W sobotę 10.03. br. potężny ogień zajął dach zabytkowego zamku Krasna Horka na Słowacji. Pożar zniszczył znaczną część zabytkowej budowli, która dla Słowaków ma taką wartość, jak Wawel dla Polaków.
Po godzinie 13 zaalarmowano pierwsze jednostki straży pożarnej. Mimo sprawnej i szybkiej akcji ratunkowej, spłonęła znaczna część budwoli, a spadające, płonące belki zniszczyły wnętrza zamku. Jest to o tyle bolesne, że w ostatnich latach Krasna Horka przeszła rennowacje i została doposażona o cenne eksponaty nakładem zbiórki całego narodu.

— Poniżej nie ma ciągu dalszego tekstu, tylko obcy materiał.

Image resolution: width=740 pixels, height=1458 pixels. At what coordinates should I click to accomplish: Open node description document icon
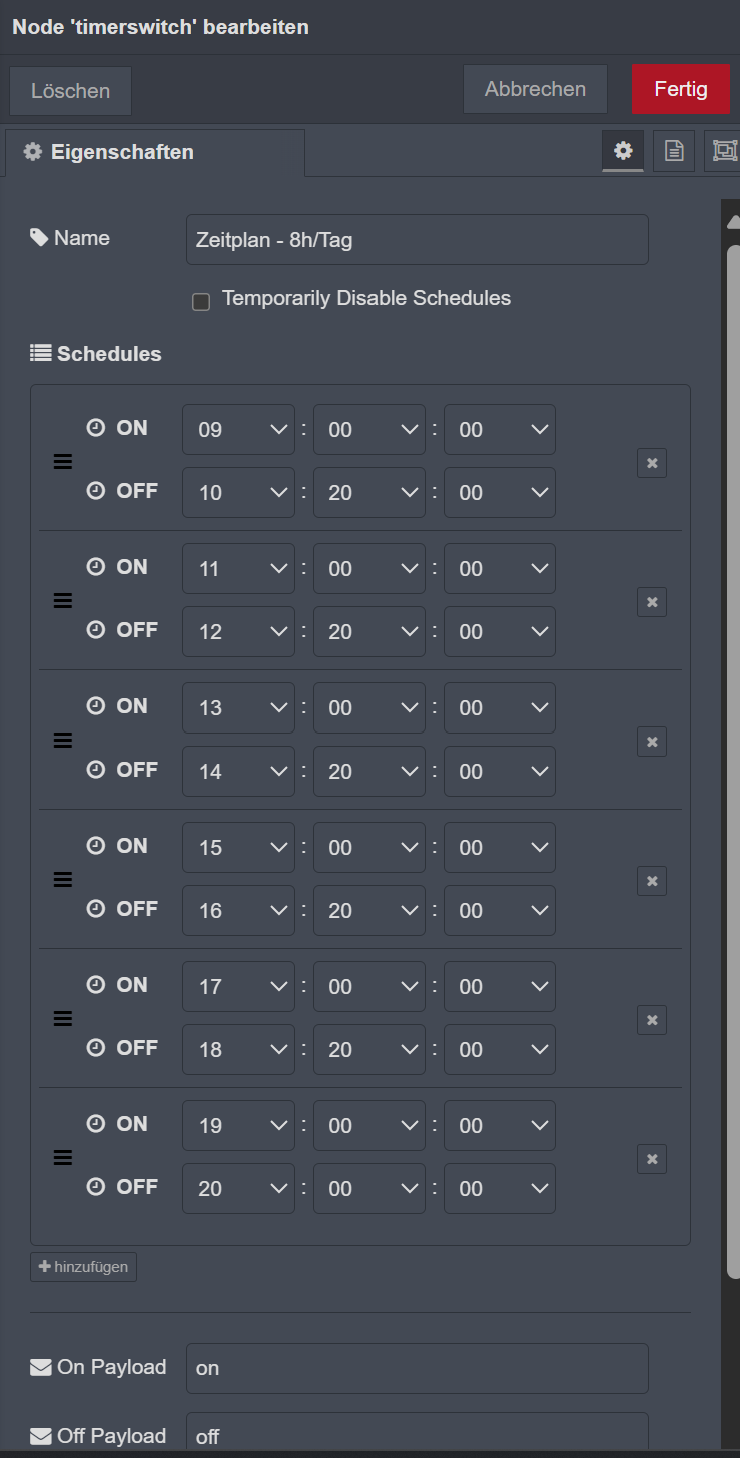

Podjerzewa się, że ogień zapruszyli chłopcy z pobliskiej wioski, palący pod murami papierosy. Inna hipoteza mówi, że ogień przeszedł na dach z łąki otaczającej zamek, na któej wypalano trawę.
Na szczęście, nie ma ofiar śmiertelnych. Przewodnicy szybko wyprowadzili grupy zwiedzających z zamku. Jeden ze strażaków został ranny.
Krasna Horka to gotycka budowla, w której wiele komntach zachowano pierwotny charakter. Od 1906 r. funkcjonuje jako muzeum narodowe. Wiadomo, że nie udało uratować się wszystkich eksponatów, a zaledwie część świetnej kolekcji.